Using a cylindrical co-ordinate system, the stresses are

{\displaystyle {\begin{aligned}\sigma _{rr}&=2C\left(\alpha +\theta +\sin \theta \cos \theta -\tan \alpha +\cos ^{2}\theta \tan \alpha \right)\\\sigma _{r\theta }&=-2C+\cos ^{2}\theta -\sin \theta \cos \theta \tan \alpha \\\sigma _{\theta \theta }&=2C\left(\alpha +\theta -\sin \theta \cos \theta -\cos ^{2}\theta \tan \alpha \right)\end{aligned}}}

At ${\displaystyle \theta =0}$, ${\displaystyle t_{r}=0}$, ${\displaystyle t_{\theta }=-p}$, ${\displaystyle {\widehat {\mathbf {n} }}{}={\widehat {\mathbf {e} }}{\theta }}$. Therefore, ${\displaystyle \sigma _{\theta \theta }=-p}$ and ${\displaystyle \sigma _{r\theta }=0}$.

{\displaystyle {\begin{aligned}0&=0\\-p&=2C(\alpha -\tan \alpha )\end{aligned}}}

Hence, the shear traction BC is satisfied and the normal traction BC is satisfied if

${\displaystyle {C=-{\frac {p}{2(\alpha -\tan \alpha )}}}}$

At ${\displaystyle \theta =-alpha}$, ${\displaystyle t_{r}=0}$, ${\displaystyle t_{\theta }=0}$, ${\displaystyle {\widehat {\mathbf {n} }}{}=-{\widehat {\mathbf {e} }}{\theta }}$. Therefore, ${\displaystyle \sigma _{\theta \theta }=0}$ and ${\displaystyle \sigma _{r\theta }=0}$. Both these BCs are identically satisfied by the stresses (after substituting for ${\displaystyle C}$). Hence, equilibrium is satisfied.

${\displaystyle \varphi =-{\frac {pr^{2}}{2(\alpha -\tan \alpha )}}(\alpha +\theta -\sin \theta \cos \theta -\cos ^{2}\theta \tan \alpha )}$

To satisfy compatibility, ${\displaystyle \nabla ^{4}{\phi }=0}$. Use Maple to verify that this is indeed true.

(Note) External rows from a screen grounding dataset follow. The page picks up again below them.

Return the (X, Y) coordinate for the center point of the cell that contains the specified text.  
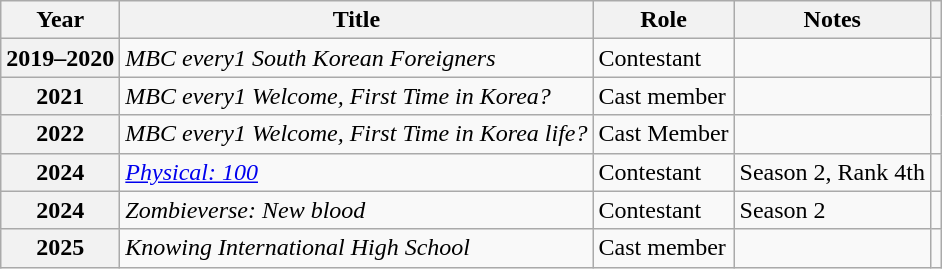
Role (664, 20)
Zombieverse: New blood (356, 210)
Cast Member (664, 134)
Physical: 100 (356, 172)
Title (356, 20)
MBC every1 Welcome, First Time in Korea life? (356, 134)
MBC every1 South Korean Foreigners (356, 58)
2019–2020 (60, 58)
MBC every1 Welcome, First Time in Korea? (356, 96)
Knowing International High School (356, 248)
Year (60, 20)
Notes (832, 20)
2025 (60, 248)
2021 (60, 96)
Season 2, Rank 4th (832, 172)
2022 (60, 134)
Season 2 (832, 210)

The remaining BC is the fixed displacement BC at the wall. We replace this BC with weak BCs at ${\displaystyle r=L}$. The traction distribution on the surface ${\displaystyle r=L}$ are ${\displaystyle t_{r}=\sigma _{rr}}$ and ${\displaystyle t_{\theta }=\sigma _{r\theta }}$. The statically equivalent forces and moments are

{\displaystyle {\begin{aligned}F_{1}=\int _{-\alpha }^{0}(\sigma _{rr}\cos \theta -\sigma _{r\theta }\sin \theta )Ld\theta =0\\F_{2}=\int _{-\alpha }^{0}(\sigma _{rr}\sin \theta +\sigma _{r\theta }\cos \theta )Ld\theta =-pL\\M_{3}=\int _{-\alpha }^{0}L\sigma _{r\theta }Ld\theta ={\frac {pL^{2}}{2}}\end{aligned}}}

You can verify these using Maple.

Hence, the given stress function provides an approximate solution for the cantilevered beam (in the St. Venant sense).